Probably the best way to get an insight into an exhibition is to see it multiple times and at least once with the artist who created it. I had seen this show twice before I spent an afternoon with Phillip George to discuss his latest One Minute Mountain, only to find myself engaged in a conversation on his art, but which whirled around and beyond it, encompassing history, physics, metaphysics, philosophy, politics and the lingering effects of war.

One Minute Mountain showcases works by George that explore the ocean as a reflective surface that echoes fractured histories and recurring imagery. This new series marks a departure from the artist’s classical approach, diving into a more fluid and relational spatial perspective. Captured across locations including Bondi, Nazaré, Greece, Alexandria, Persia, and the broader Middle Eastern archipelagos and seascapes, George uses water as a powerful metaphor for the ebb and flow of cultural memory and significance.

In 2003 in reaction to the war in Iraq he disregarded the reports from the Australian press and began his travels throughout the Middle East. Here he found the ancient past rubbing shoulders with the 21th Century, not only in the odd Roman column flanking the entrance to a pock-marked building with its facade full of bullet holes, its foundations rocked by bombs, but also in the thousands-of-years-old values, traditions, alliances, feuds and conflicts that still animate these societies today.
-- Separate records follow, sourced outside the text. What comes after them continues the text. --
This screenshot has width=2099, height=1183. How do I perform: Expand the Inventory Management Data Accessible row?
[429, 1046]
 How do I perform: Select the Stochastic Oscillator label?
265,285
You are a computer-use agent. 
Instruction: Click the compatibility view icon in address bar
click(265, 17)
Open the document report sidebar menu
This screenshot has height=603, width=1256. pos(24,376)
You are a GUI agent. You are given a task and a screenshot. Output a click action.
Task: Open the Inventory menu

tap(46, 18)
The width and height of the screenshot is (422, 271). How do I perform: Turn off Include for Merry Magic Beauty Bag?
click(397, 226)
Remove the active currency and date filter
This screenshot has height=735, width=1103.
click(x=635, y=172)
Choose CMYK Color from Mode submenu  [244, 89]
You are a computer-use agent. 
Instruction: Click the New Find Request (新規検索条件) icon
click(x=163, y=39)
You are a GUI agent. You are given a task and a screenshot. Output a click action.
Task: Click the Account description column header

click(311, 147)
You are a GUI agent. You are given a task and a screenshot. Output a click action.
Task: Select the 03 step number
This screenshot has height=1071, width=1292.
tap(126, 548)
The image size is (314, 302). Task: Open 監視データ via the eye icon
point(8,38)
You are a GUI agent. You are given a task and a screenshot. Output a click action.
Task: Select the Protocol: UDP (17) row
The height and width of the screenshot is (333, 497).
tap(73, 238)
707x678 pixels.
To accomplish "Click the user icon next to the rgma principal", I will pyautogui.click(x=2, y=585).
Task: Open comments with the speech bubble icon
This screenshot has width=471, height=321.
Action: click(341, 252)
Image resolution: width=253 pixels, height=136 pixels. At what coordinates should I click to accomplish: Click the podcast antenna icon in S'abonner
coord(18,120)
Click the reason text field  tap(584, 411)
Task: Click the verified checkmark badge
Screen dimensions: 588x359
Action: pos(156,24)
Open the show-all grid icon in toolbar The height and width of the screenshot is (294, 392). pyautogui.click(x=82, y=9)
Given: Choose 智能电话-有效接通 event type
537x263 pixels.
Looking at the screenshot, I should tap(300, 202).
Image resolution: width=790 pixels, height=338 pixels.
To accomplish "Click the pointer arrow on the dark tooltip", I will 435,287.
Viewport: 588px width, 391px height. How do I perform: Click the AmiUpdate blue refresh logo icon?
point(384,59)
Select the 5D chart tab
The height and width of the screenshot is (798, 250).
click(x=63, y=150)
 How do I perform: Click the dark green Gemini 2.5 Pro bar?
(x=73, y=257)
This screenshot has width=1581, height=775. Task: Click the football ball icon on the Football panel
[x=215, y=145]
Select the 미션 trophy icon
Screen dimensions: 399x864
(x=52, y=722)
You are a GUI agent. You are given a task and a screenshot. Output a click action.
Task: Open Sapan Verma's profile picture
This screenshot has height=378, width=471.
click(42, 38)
George has been going back ever since, creating a symbolic language out of random discoveries in places as disparate and desperate as a bombed-out POW camp in Lebanon, or cities like Al-Fallujah that have been so poisoned by depleted uranium that it is now bedevilled by a high rate of childhood cancer.

All societies, he suggests, can only reach their peak if they are multicultural. Successful ancient cities like Athens and Palmyra were based on their diversity of races and religions, which is why their tiny symbols may include an evil eye, or a hamsa, or a koumbaloi near each other, as they were in life.

In his various series such as Trace the Tidal Shift, Drawing in Water, Acheiropoieta Persia, and About the Drowning of Haji Zorzopoulo, all of which are represented here, he has created images filigreed with hidden details that slowly emerge from behind the colour blue or from under the yellow of shifting desert sands. His paintings invite you to linger a while and take your time because, as he says, “You can’t hit people over the head with ideologies. The work can be decorative but full of political meaning. The more you unpack it, the more you see.”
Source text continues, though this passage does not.